Da Belisario a Christo
Dedicato a Belisario (o ad Alessandro Magno) era forse anche l’enorme busto marmoreo che possiamo ammirare ancora oggi in una nicchia a poca distanza dalla porta: prima dell’apertura di via Veneto e della costruzione del quartiere che le gravita intorno, la composizione faceva da sfondo a uno degli ampi viali alberati della spettacolare Villa Ludovisi, sacrificata poco dopo l’unità d’Italia sull’altare della speculazione edilizia. La villa era stata costruita nel Seicento dal cardinale Ludovico Ludovisi, nipote di papa Gregorio XV, e i suoi giardini lambivano il tratto di mura intorno alla porta, mai particolarmente importante dal punto di vista del traffico cittadino. Dalla fine dell’Ottocento, nel camminamento delle mura da Porta Pinciana a Porta Salaria (riaperto al pubblico nel 2021) ebbero poi sede studi e abitazioni di artisti, per esempio quello di Ettore Ferrari, autore del monumento a Giordano Bruno a Campo de’ Fiori. L’esperimento più particolare fu però quello del ceramista Francesco Randone che nella Torre XXXIX di via Campania aprì nel 1890 una scuola “gratuita per le bambine e i bambini dai sei anni ai quindici, senza distinzione di ceto, di religione, di cultura”: la Scuola d’Arte Educatrice, ancora oggi in attività.
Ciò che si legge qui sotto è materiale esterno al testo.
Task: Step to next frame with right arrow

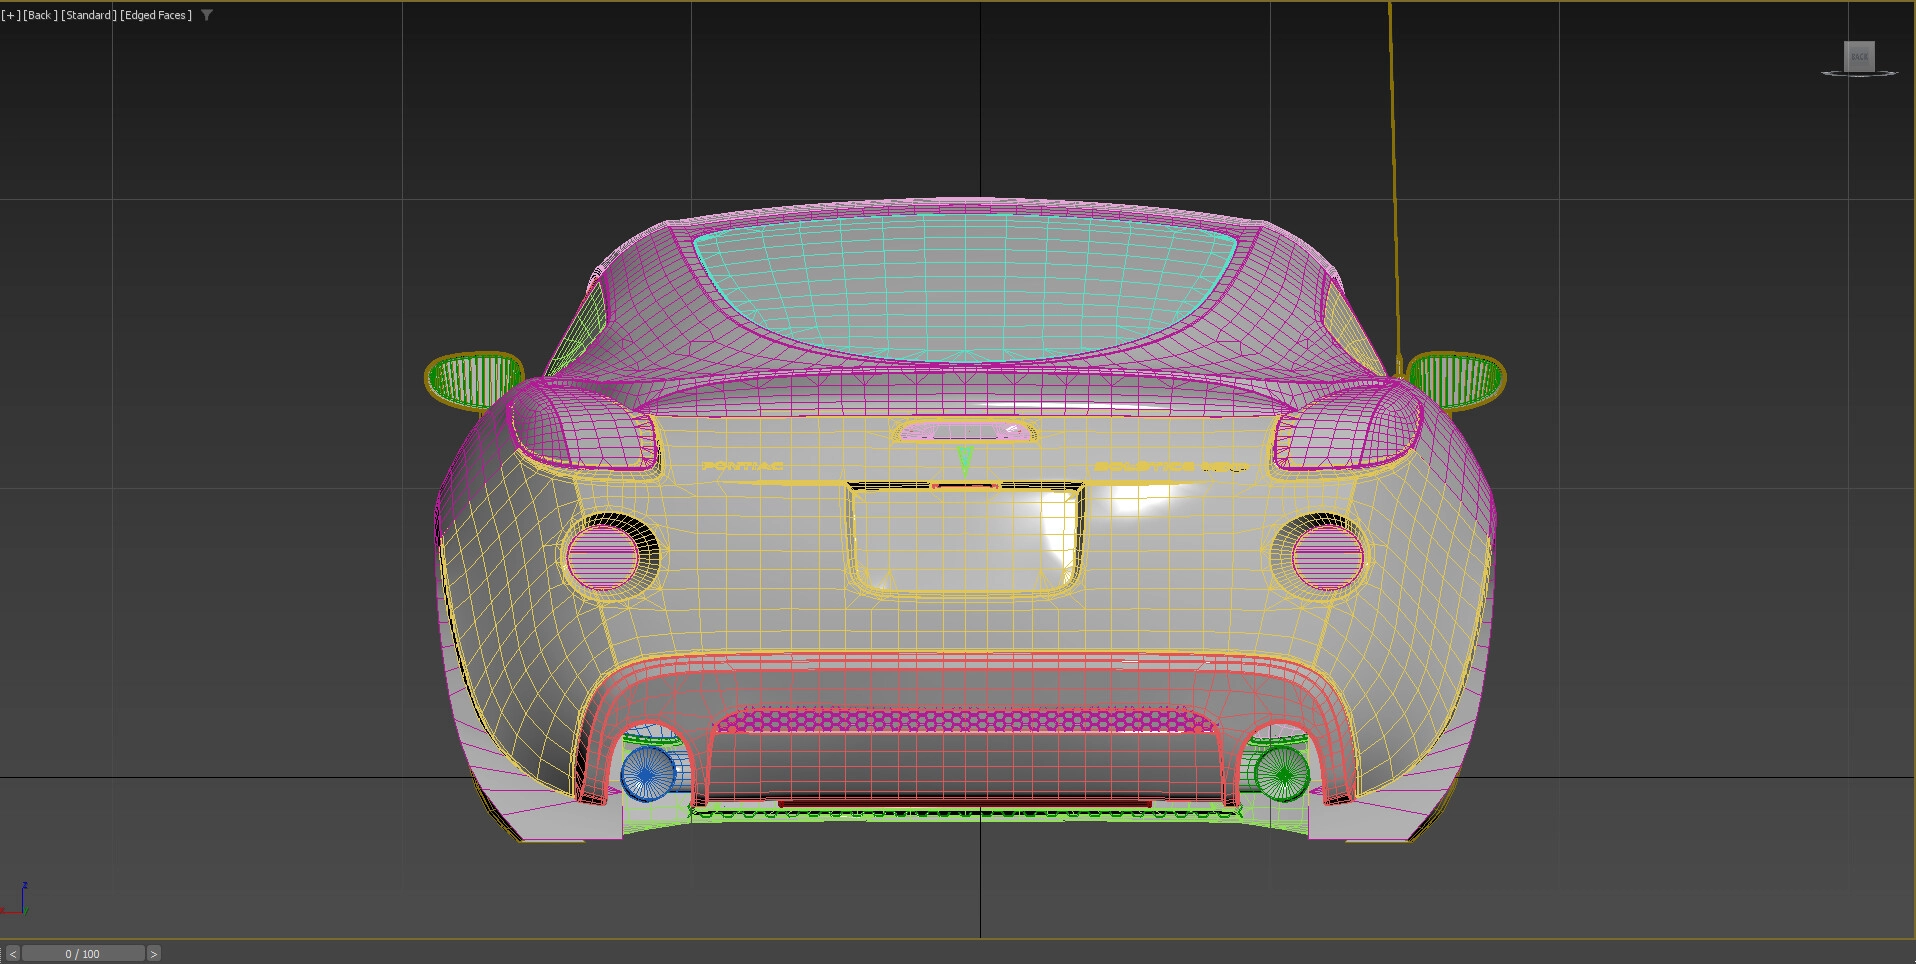Action: tap(153, 954)
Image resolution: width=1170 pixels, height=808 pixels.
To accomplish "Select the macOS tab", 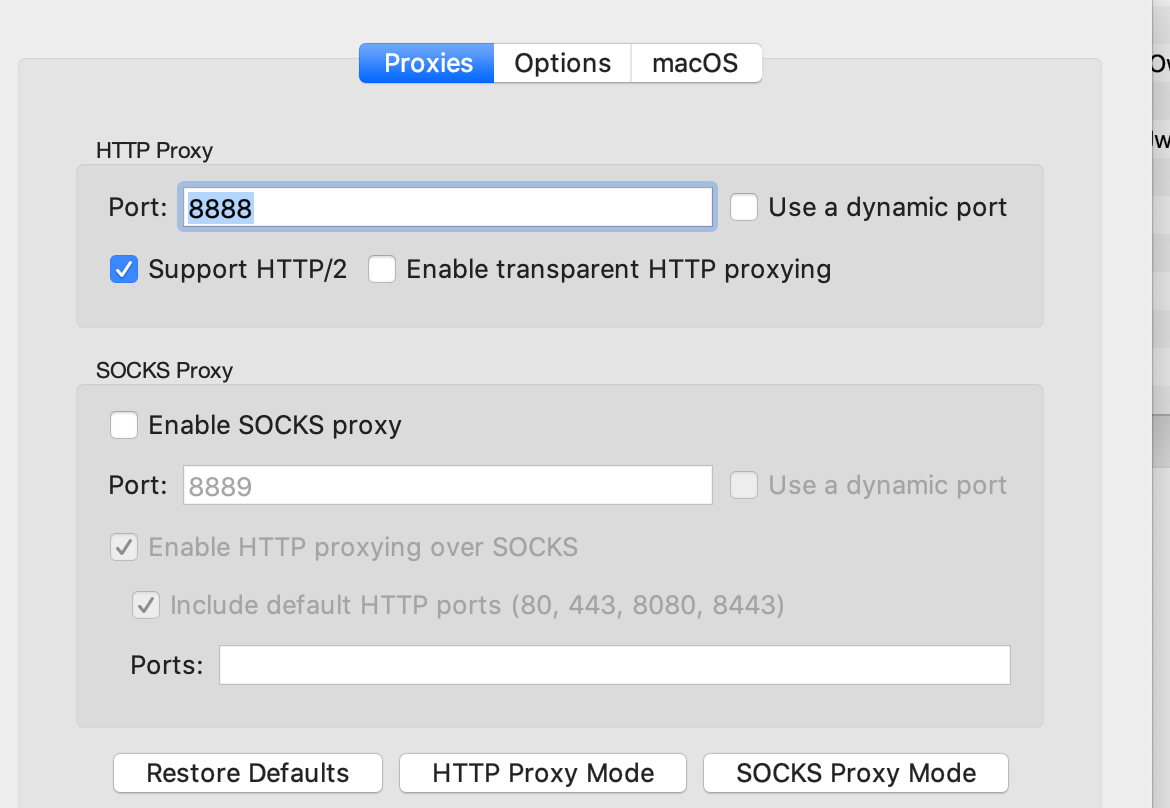I will [695, 63].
Nel gennaio del 1974, la porta fu infine protagonista per quaranta giorni di uno spettacolare intervento di land art: in quattro giorni, gli artisti Christo e Jeanne-Claude de Guillebon avvolsero entrambi i lati delle mura con teli di nylon e corde arancioni in uno dei loro famosi “impacchettamenti” temporanei che nascondevano alla vista e trasformavano momentaneamente la realtà, per donare agli osservatori una nuova consapevolezza.